Готовились мы к экзаменам гурьбой, с товарищами, на веранде. Сирень кругом. День кончался,
Петербургское взморье!.. Как мягко, низко земля подползает под воду; стелется белый песок под светлую струю, а светлая вода струйкой набегает, едва смачивает белый' песок. Колючие высятся очертания резких елей. Тихий плеск воды, и в нем передержки соловья. На белом небе -- звезда, тоже белая, влажная, как слеза... И вкусны же после зубрежа колбаса, и сыр, и "трехгорное пиво"! Скользим по глади; с весел капельки струятся. Кроме наших голосов только соловьиный щелк. И дивен темный лес, "неведомый лучам в тумане спрятанного солнца"...
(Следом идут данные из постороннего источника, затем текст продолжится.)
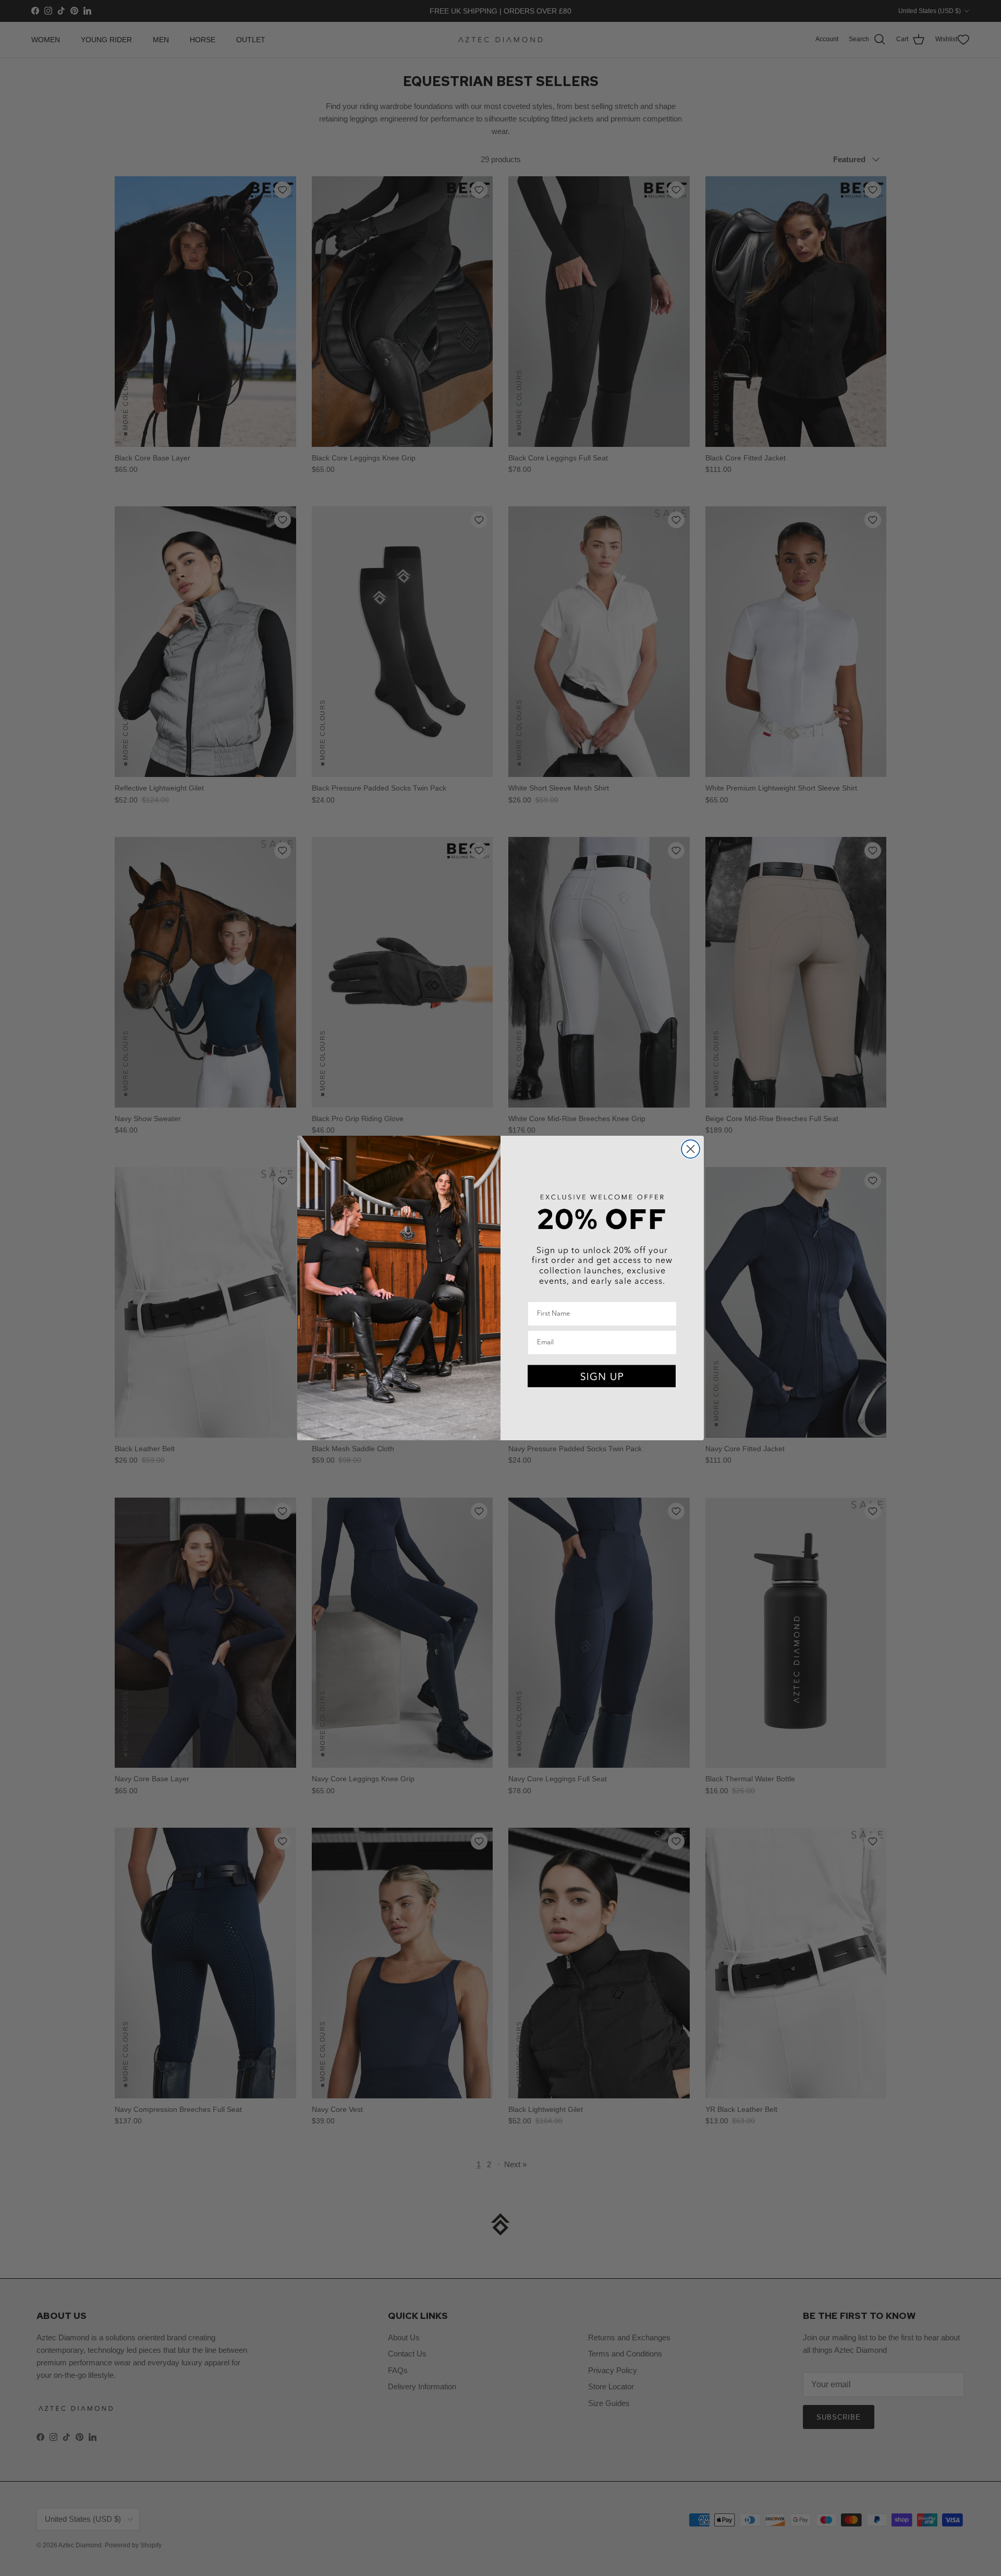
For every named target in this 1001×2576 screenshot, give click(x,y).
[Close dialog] (690, 1149)
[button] (602, 1376)
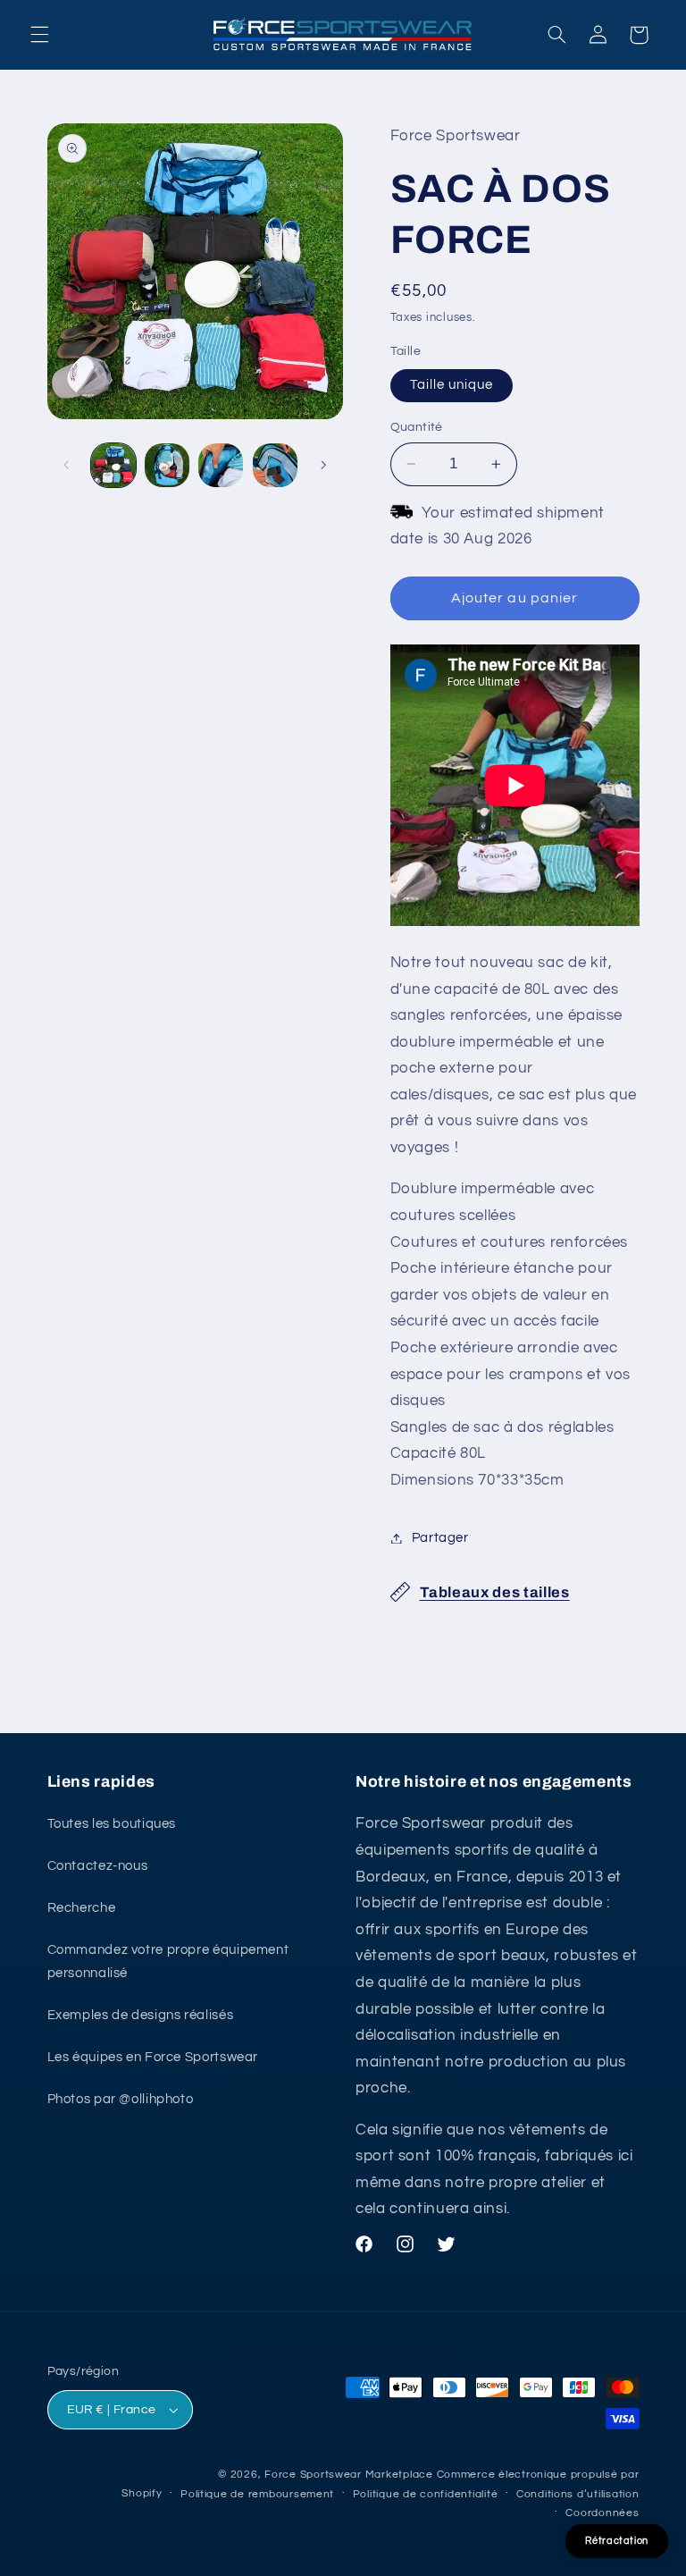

Я больше обязан гимназии, чем университету, и в смысле приобретенных знаний, и даже в смысле методов мышления. Что самое важное в преподавании? Скажут: уметь научить. А я думаю, что преподаватель меньше всего учитель; он, прежде всего, пробудитель. Трех человек я должен помянуть благодарностью именно как пробудителей.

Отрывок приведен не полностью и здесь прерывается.